The university administration has been so soft on white supremacist/fascist activity on campus that neo-Nazi/white supremacist groups from out of town have, within the past two years, decided to use this campus as a platform from which to recruit. There have been several flyering campaigns carried out by neo-Nazi groups from places such as neighboring Indiana, targeting the UIUC campus and surrounding area. Over Labor Day weekend a member of the Champaign County Board had to go out by himself to remove over a dozen Nazi flyers that were posted around campus. So emboldened are these neo-Nazis that one group of them last November took a group photo of themselves posing in front of the Alma Mater statue, and they subsequently posted the photo to social media as a signal to like-minded fascists that UIUC is a safe place to organize. 

It is not enough for the university administration to simply issue milquetoast, lawyer-vetted mass mails declaring the university “inclusive.” In order to make this a healthy environment in which to work, study, learn, experiment, research, teach, and socialize, the university can not merely be inclusive of historically marginalized groups, but it also must be an unwelcoming space for “alt-right” fascists, neo-Nazis, white supremacists, and others of their ilk. Fascists/white supremacists should not feel emboldened to terrorize and antagonize members of our community or to use our campus as a platform for their activities. Imposing real, substantive consequences for white supremacist and otherwise fascist provocations on campus is one small step in the right direction. 

Concerning the noose incident, the GEO stands resolutely on the side of Black Students for Revolution, the Black United Front, and Illini Student Government leaders in their demands for:

  1. Immediate dismissal of student(s) responsible for a period of at least two years.

  2. The regular public reporting of all racist incidents that are reported to administration and housing.

  3. Review of policies related to the discipline of perpetrators of racial hatred, made in conjunction with affected student communities. 

In addition to these three demands we call on the university administration to openly, unequivocally, and specifically denounce groups and individuals that target our campus community with things like racist flyers, “Chief” imagery, racist provocations/threats, and racist/anti-Black/anti-migrant/Islamophobic publicity stunts on campus. These “alt-right”/”alt-light” groups have enjoyed the silence, and in some cases active complicity, of the university administration for too long. 

In calling for these demands we want to be clear that by “racist incidents” and “racial hatred,” we are specifically referring to anti-Black racism, anti-Indigenous sentiment and imagery (including “Chief” imagery), anti-migrant sentiment, Islamophobia, anti-Palestinian sentiment, anti-Semitism, and other forms of abuse and antagonism that specifically target groups that have historically been unjustly marginalized and vilified in the United States. We are not talking about “reverse racism” or “anti-white racism,” both of which are nonsense concepts invented by white supremacists to divert from the real issues. 

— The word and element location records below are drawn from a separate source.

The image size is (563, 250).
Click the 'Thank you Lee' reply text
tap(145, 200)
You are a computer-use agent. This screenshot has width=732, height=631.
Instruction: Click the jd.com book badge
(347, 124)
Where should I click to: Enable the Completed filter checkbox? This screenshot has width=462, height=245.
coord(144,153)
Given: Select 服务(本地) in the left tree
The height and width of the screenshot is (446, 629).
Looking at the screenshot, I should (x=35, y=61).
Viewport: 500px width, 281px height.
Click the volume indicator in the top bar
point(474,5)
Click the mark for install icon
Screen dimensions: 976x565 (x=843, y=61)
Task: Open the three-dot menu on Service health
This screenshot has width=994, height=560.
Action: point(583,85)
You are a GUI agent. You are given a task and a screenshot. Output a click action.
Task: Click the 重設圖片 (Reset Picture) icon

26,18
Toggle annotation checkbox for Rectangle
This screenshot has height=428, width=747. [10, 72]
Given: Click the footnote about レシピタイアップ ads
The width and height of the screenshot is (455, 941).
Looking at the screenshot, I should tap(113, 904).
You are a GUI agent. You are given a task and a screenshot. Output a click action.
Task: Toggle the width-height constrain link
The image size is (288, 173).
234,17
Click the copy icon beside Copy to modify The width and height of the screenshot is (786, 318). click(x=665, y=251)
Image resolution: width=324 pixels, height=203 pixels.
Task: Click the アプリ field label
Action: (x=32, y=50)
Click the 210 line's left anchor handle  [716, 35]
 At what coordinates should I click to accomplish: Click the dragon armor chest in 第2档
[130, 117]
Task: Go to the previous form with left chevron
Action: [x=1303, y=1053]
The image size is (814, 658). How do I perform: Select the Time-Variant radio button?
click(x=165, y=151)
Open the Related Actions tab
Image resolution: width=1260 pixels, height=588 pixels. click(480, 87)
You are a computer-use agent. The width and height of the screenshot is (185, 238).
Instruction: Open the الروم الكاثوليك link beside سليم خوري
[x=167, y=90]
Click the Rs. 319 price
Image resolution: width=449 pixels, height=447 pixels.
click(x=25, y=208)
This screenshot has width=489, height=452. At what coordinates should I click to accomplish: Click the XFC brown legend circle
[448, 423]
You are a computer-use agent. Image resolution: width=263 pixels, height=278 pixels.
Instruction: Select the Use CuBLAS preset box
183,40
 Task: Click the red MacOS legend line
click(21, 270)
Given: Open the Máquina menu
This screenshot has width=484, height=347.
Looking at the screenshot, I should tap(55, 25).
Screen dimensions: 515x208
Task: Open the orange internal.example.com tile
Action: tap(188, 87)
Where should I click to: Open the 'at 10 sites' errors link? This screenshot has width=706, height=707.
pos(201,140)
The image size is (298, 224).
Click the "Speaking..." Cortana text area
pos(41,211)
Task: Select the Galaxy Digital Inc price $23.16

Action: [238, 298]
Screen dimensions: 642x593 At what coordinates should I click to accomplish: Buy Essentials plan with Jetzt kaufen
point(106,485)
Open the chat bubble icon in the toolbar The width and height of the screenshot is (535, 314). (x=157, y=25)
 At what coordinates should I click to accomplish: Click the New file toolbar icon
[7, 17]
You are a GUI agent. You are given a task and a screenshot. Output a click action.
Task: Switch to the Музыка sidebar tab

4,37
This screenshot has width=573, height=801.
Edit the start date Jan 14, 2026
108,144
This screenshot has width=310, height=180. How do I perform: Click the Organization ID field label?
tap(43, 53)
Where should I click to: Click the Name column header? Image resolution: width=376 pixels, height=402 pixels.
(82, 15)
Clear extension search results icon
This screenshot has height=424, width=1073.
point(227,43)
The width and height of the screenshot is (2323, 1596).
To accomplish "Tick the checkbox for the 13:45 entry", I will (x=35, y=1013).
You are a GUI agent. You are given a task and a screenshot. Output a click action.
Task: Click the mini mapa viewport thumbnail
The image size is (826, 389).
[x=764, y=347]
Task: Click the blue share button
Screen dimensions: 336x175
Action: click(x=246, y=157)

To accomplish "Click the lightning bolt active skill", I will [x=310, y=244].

As a labor union, we see this as a workplace issue. This university is a learning environment but also a working environment. We will not stand silently by while our workplaces are overrun by malicious white supremacist, fascist, and “alt-right/alt-light” organizations and individuals. As the famous labor unionist of Spain’s Confederación Nacional del Trabajo Buenaventura Durruti said during a period when fascist parties were ascending, “Fascism is not to be debated, it is to be destroyed.” No pasaran!

The Graduate Employees’ Organization, AFT/IFT Local 6300, AFL-CIO, at the University of Illinois at Urbana-Champaign, represents approximately 2,700 Teaching and Graduate Assistants on the UIUC Campus. In November 2009 and in February 2018, over 1,000 GEO members and allies participated in a strike to secure a fair contract and more accessible UIUC campus. With an active presence in the community, the GEO continues to work for high-quality and accessible public education in Illinois.